— BEGIN Passage shown —

Philip Stein v. United States

363 F.2d 587 | 5th Cir. | 1966

Lead Opinion

CHOATE, Senior District Judge:

Appellant was convicted in the district court for making and submitting false documents to the Tax Court in violation of 18 U.S.C. § 1001, which provides:

“Whoever, in any matter within the jurisdiction of any department or agency of the United States knowingly and willfully falsifies, conceals or covers up by any trick, scheme, or device a material fact, or makes any false, fictitious or fraudulent statements or representation, or makes or uses any false writing or document knowing the same to contain any false, fictitious oi fraudulent statement or entry, shall be fined not more than $10,000 or imprisoned not more than five years or both. June 25, 1948, c. 645, 62 Stat. 749.”

At the same time the jury acquitted appellant of perjury. Both charges grew out of proceedings in the Tax Court, wherein appellant had sought review of the disallowance by the Commissioner of Internal Revenue of certain gambling losses during..the years 1952-54. In the Tax Court appellant testified that his practice was at the end of each gambling day to note his winnings or losses on match book covers, cocktail napkins, cards, etc., and later to transfer the data to his notebook, which he used to make out his tax return. Appellant introduced into evidence in the Tax Court Exhibit 12, a shoebox containing match book covers, etc., with notations of amounts won and lost on specific dates in 1952.

Appellant’s testimony as to how he noted and recorded his gambling winnings and losses, as a “contemporaneous record,” was the basis for Count One charging him with perjury (18 U.S.C. § 1621); the introduction of Exhibit 12 into evidence was the basis for Count Two charging him with making and submitting false documents to the Tax Court (18 U.S.C. § 1001).

— END Passage shown —

Work to do
Answer these questions from the court opinion above:
1. What is the largest fine the quoted statute allows?
2. Of which charge did the jury acquit the appellant?
3. What did Exhibit 12 consist of?

— BEGIN Information given —

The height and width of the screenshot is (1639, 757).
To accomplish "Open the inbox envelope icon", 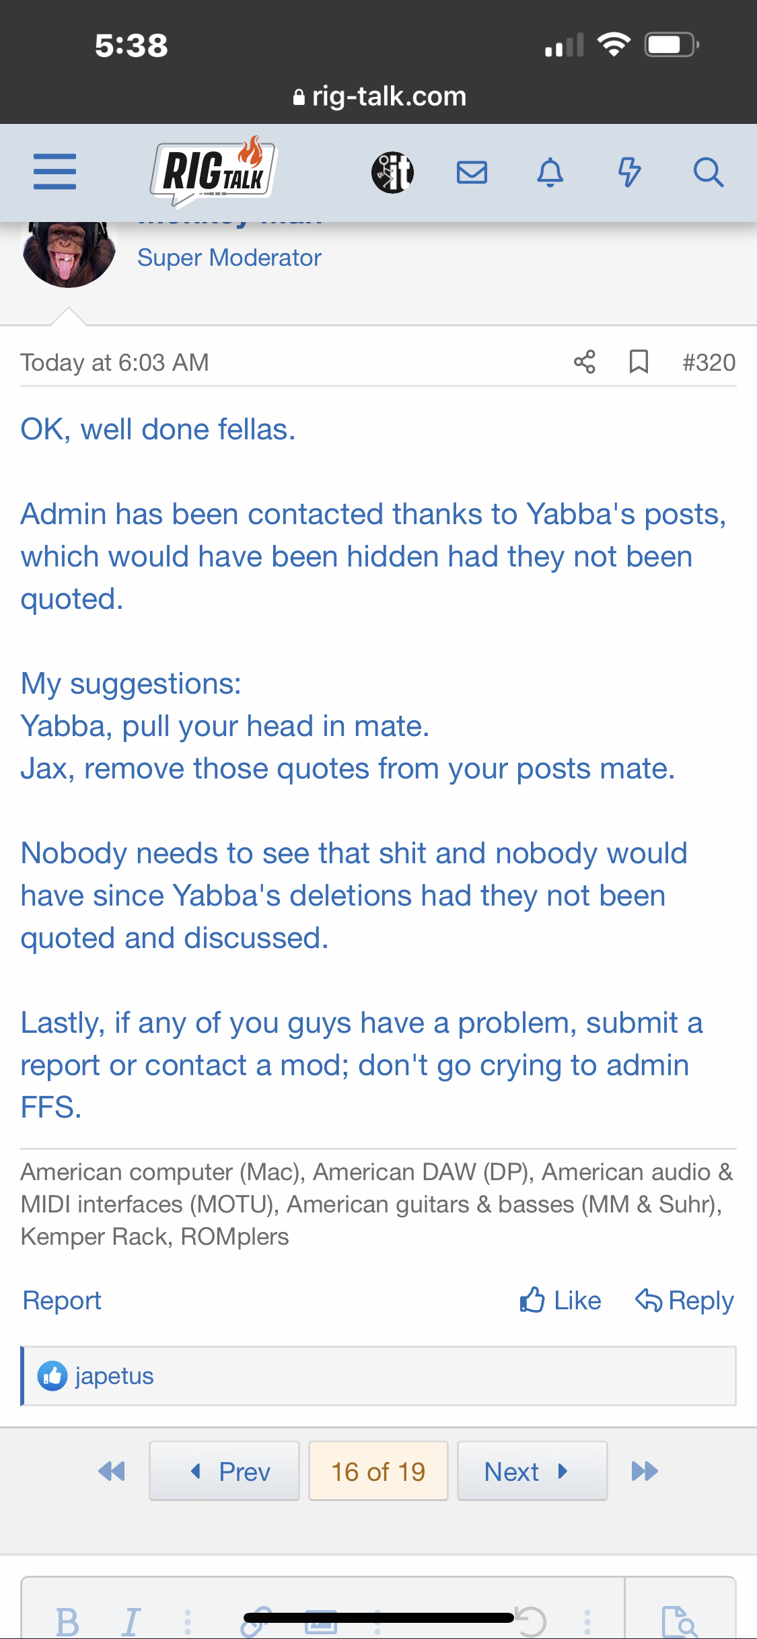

— END Information given —
— BEGIN Information given —

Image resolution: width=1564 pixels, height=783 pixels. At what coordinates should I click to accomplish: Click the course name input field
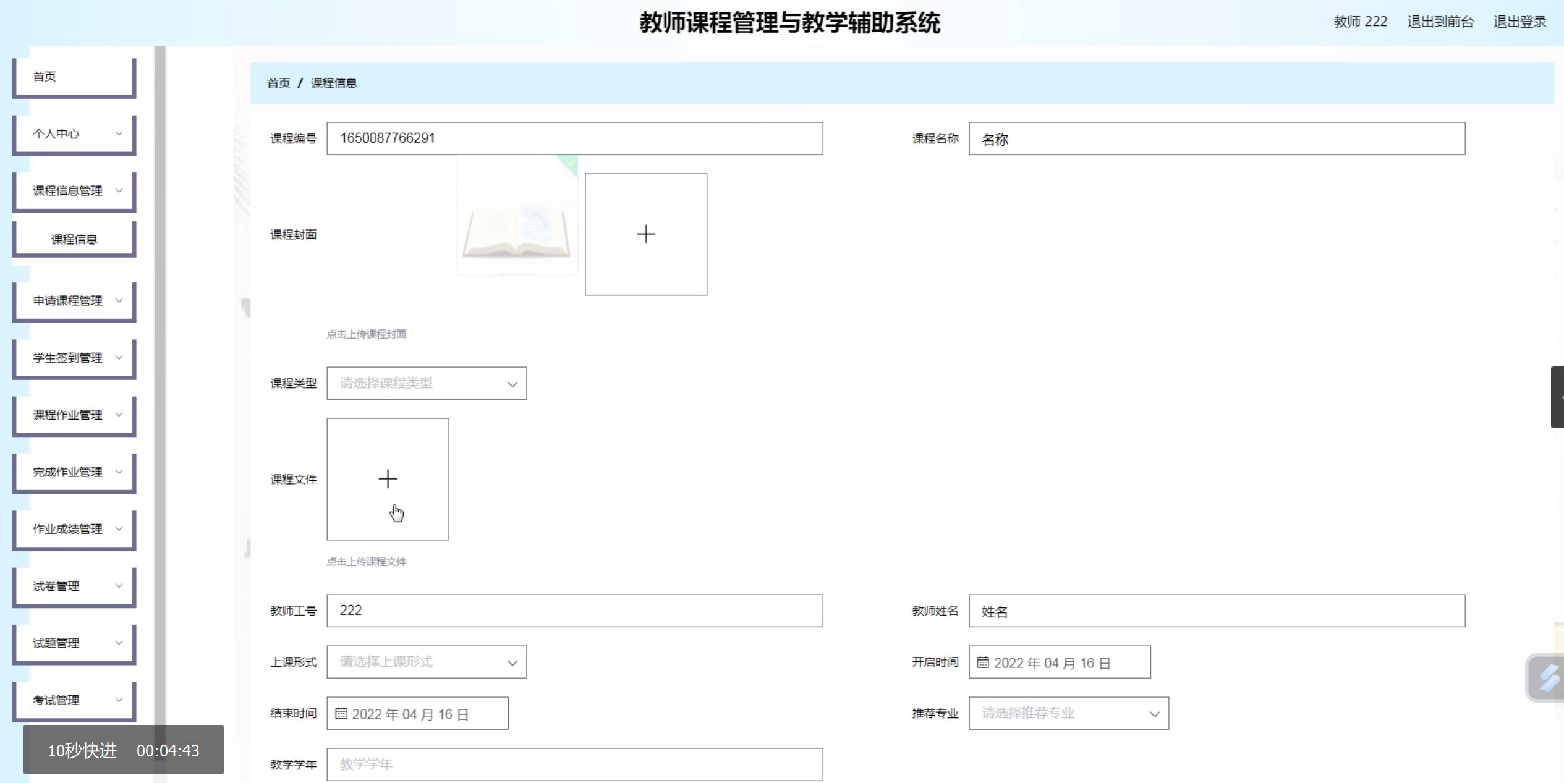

— END Information given —

Worked answer
1. $10,000.
2. Perjury.
3. A shoebox containing match book covers and similar items, with notations of amounts won and lost on specific dates in 1952.